Word and element pointing listing:
* begin *
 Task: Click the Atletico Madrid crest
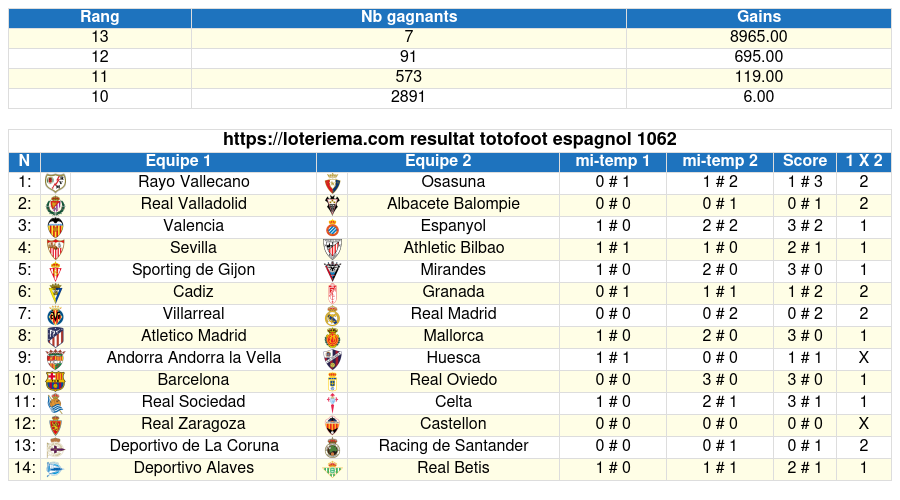click(x=56, y=337)
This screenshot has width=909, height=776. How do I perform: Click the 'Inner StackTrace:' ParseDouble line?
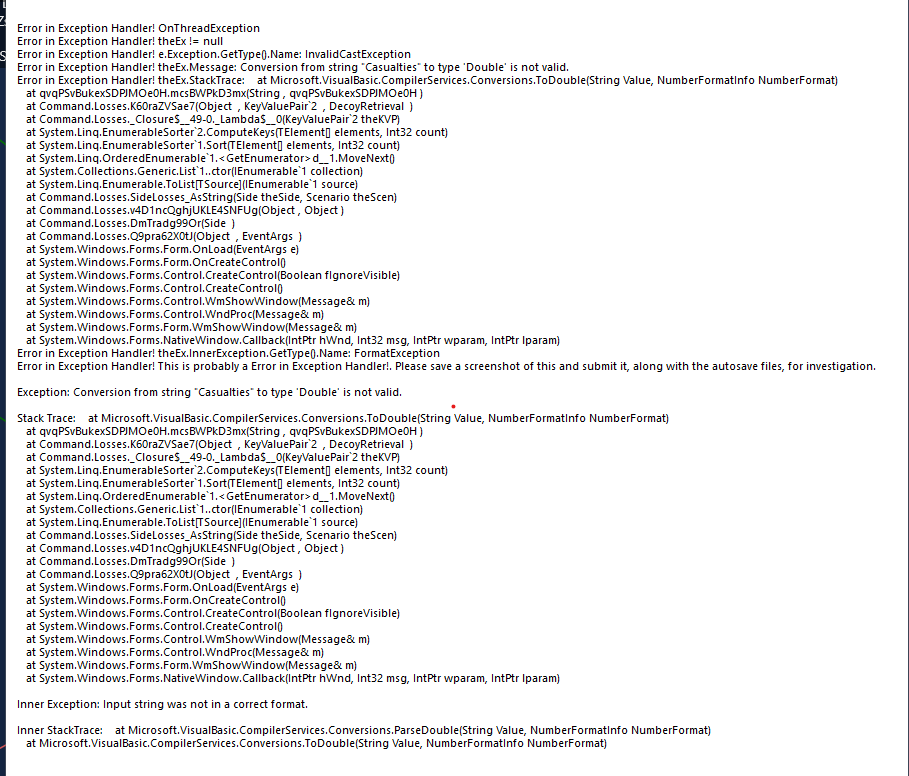[363, 730]
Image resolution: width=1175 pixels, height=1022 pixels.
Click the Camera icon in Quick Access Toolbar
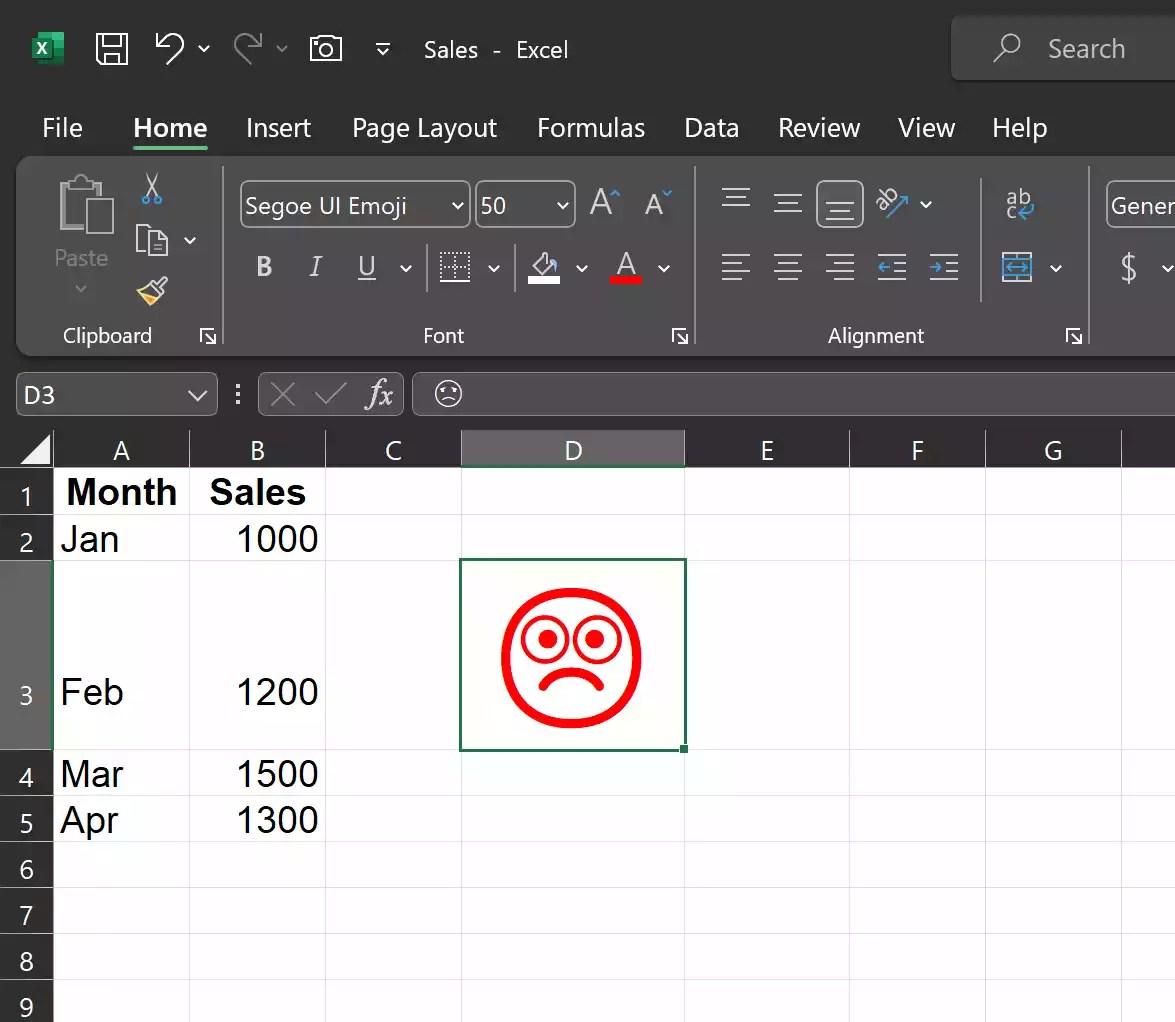click(325, 48)
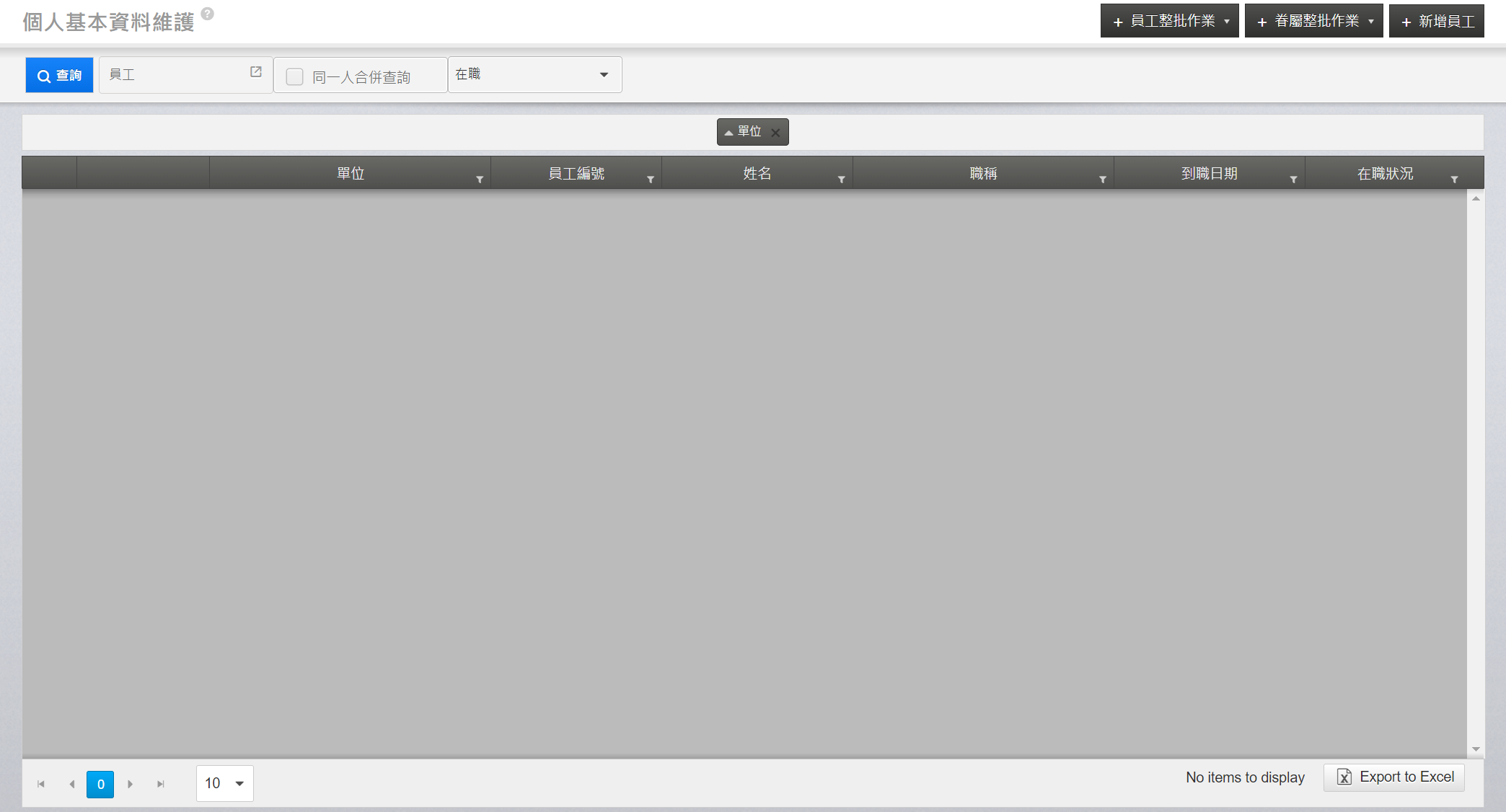Remove the 單位 grouping with X
This screenshot has width=1506, height=812.
(x=775, y=133)
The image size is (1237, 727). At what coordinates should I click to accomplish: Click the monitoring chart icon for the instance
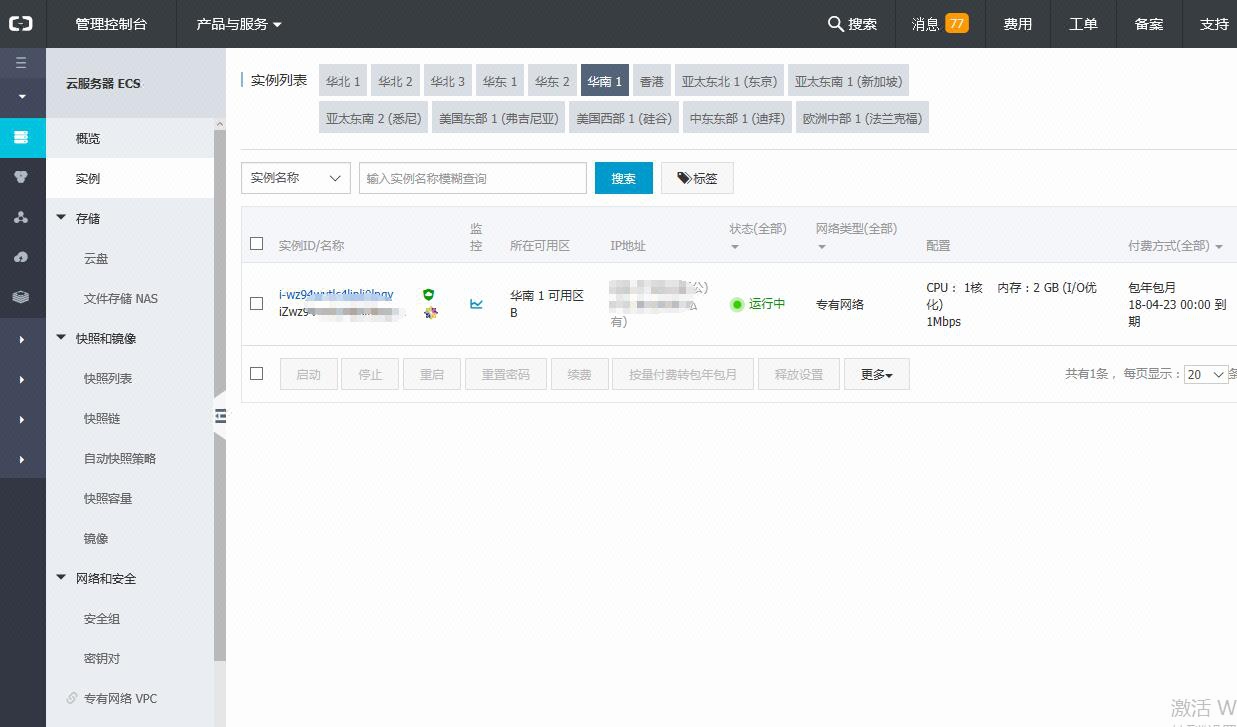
* end *
WHAT IS EXPECTED: Arrange every line of the listing above as a Markdown table with the columns "Row" and "Line," numbering the rows and omitting blank lines. Leave the pictures out.

WRITTEN RESPONSE:
| Row | Line |
|---|---|
| 1 |  Task: Click the Atletico Madrid crest |
| 2 | click(x=56, y=337) |
| 3 | This screenshot has width=909, height=776. How do I perform: Click the 'Inner StackTrace:' ParseDouble line? |
| 4 | [363, 730] |
| 5 | Image resolution: width=1175 pixels, height=1022 pixels. |
| 6 | Click the Camera icon in Quick Access Toolbar |
| 7 | click(325, 48) |
| 8 | Remove the 單位 grouping with X |
| 9 | This screenshot has width=1506, height=812. |
| 10 | (x=775, y=133) |
| 11 | The image size is (1237, 727). At what coordinates should I click to accomplish: Click the monitoring chart icon for the instance |